“We’re here. We’re here to stay. And, we’re here to help you.”
That’s what Nic Jaramillo had to say about the Hilltop Computer Center (HCC), located at 500 Brownsville Road in Mount Oliver. The center is one of four Pittsburgh CONNECTS facilities, each of which took root in a struggling city neighborhood during the winter of 2010/2011.
Initially funded by federal grant money, and facilitated through the YMCA, the centers were intended to offer free computer and broadband access and education to communities in need, with a focus on helping adults become more tech proficient.
But, even though access and education remain its foundation of service, that’s not what happened at the HCC, where Mr. Jaramillo serves as program director. What happened there involved a shift in focus.
“In the first six months (of operation), we noticed that over 50 percent of our usage was by people under 24 years old,” Mr. Jaramillo stated.
“To put that in perspective,” he continued, “we’ve seen a little over 4,000 people in the 18 months we’ve been open.
“Over half of them are under 24 years old, and the majority of those people are between the ages of 8 and 16… Since we were seeing a lot of kids, we quickly adapted to offer more youth-based services.”
And one such service recently set the HCC at the center of a whirlwind of media attention.

-- WRITTEN TASK 1 --
Decide whether each statement agrees with the article on the Hilltop Computer Center, answering yes or no and quoting the words of the text that settle it: (a) The center is located at 500 Brownsville Road in Mount Oliver. (b) The centers were first paid for with private donations. (c) More than 10,000 people have used the center since it opened.
-- WRITTEN TASK 2 --
Transcribe the stretch of the article on the Hilltop Computer Center from "Initially funded by" through "we’ve been open.".
The lines after this point have no connection to the article on the Hilltop Computer Center.

-- RECORDED DATA --
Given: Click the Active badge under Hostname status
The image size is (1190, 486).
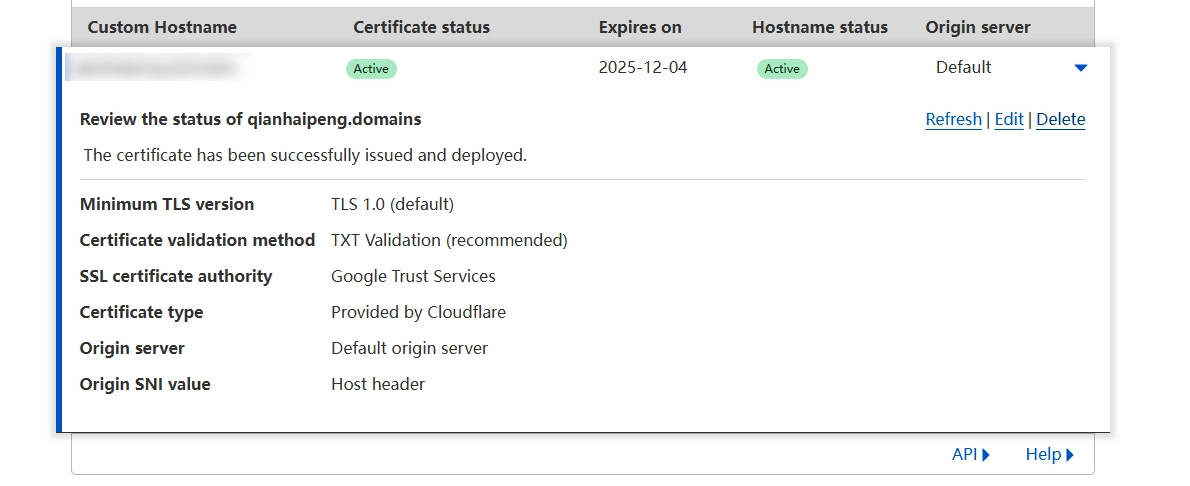Looking at the screenshot, I should pyautogui.click(x=782, y=68).
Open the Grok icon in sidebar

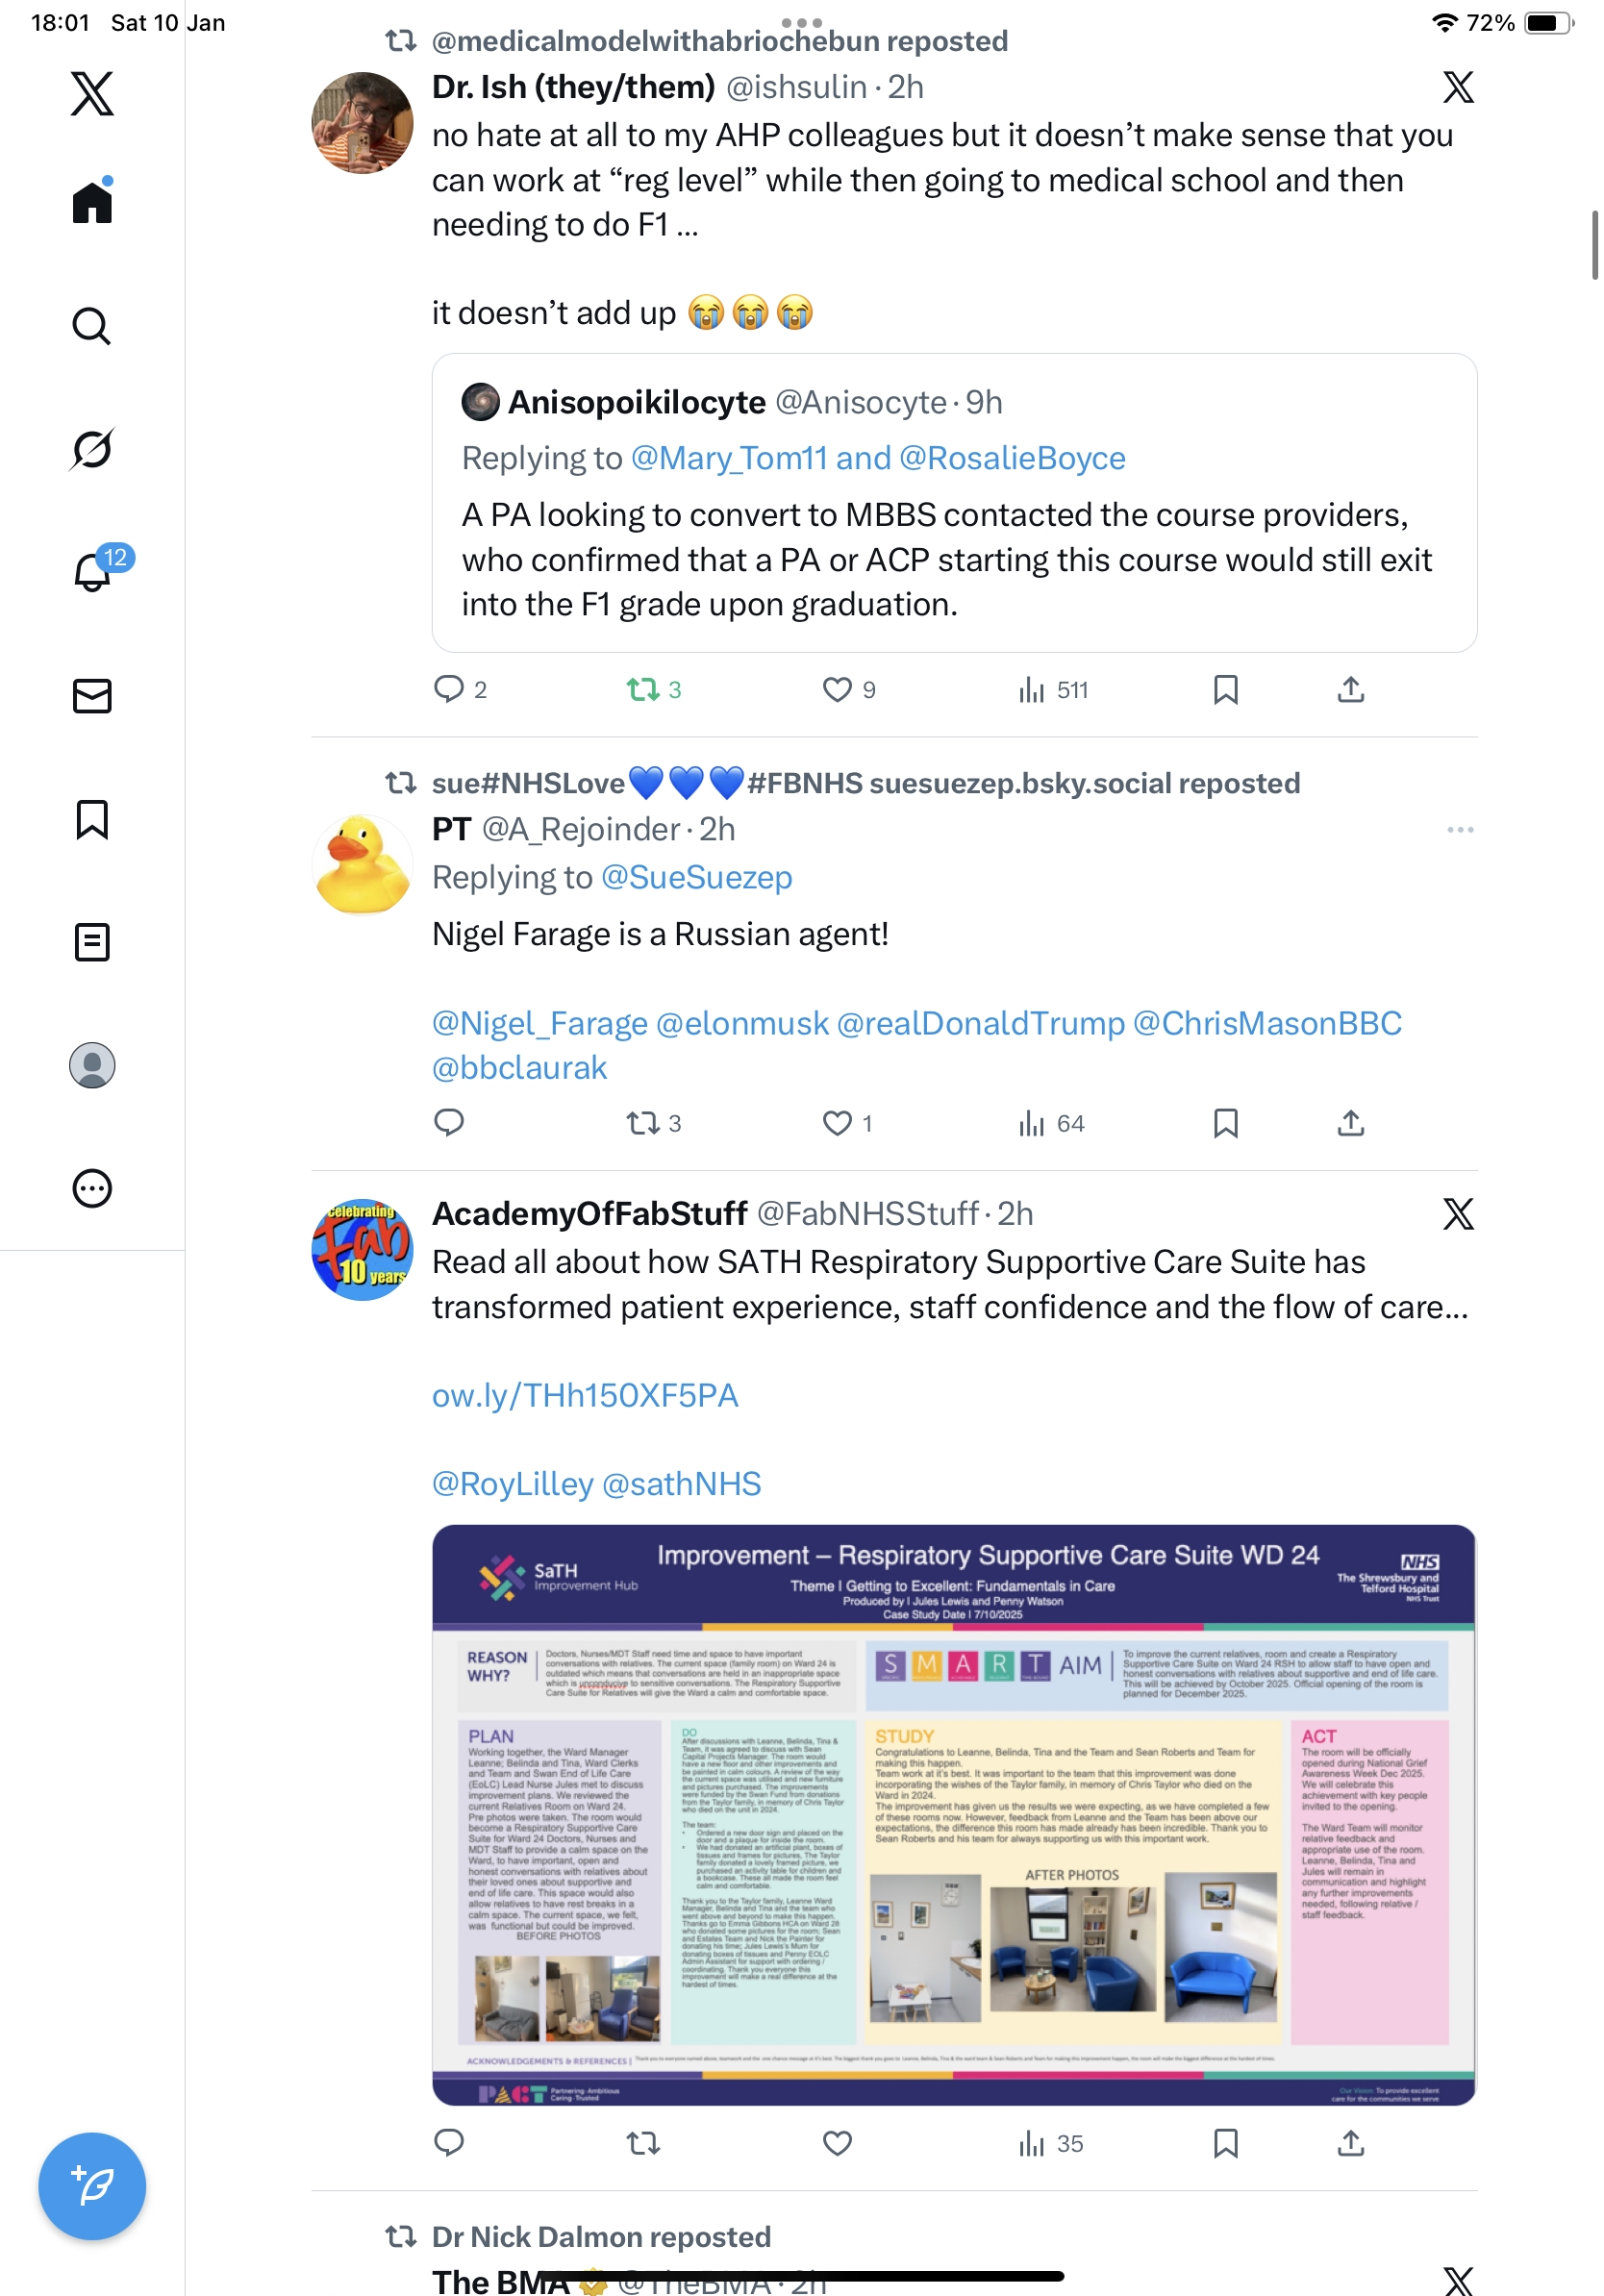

-- TASK SOLUTION 1 --
(a) Yes: "located at 500 Brownsville Road in Mount Oliver"
(b) No: "Initially funded by federal grant money"
(c) No: "we’ve seen a little over 4,000 people in the 18 months we’ve been open"

-- TASK SOLUTION 2 --
Initially funded by federal grant money, and facilitated through the YMCA, the centers were intended to offer free computer and broadband access and education to communities in need, with a focus on helping adults become more tech proficient.
But, even though access and education remain its foundation of service, that’s not what happened at the HCC, where Mr. Jaramillo serves as program director. What happened there involved a shift in focus.
“In the first six months (of operation), we noticed that over 50 percent of our usage was by people under 24 years old,” Mr. Jaramillo stated.
“To put that in perspective,” he continued, “we’ve seen a little over 4,000 people in the 18 months we’ve been open.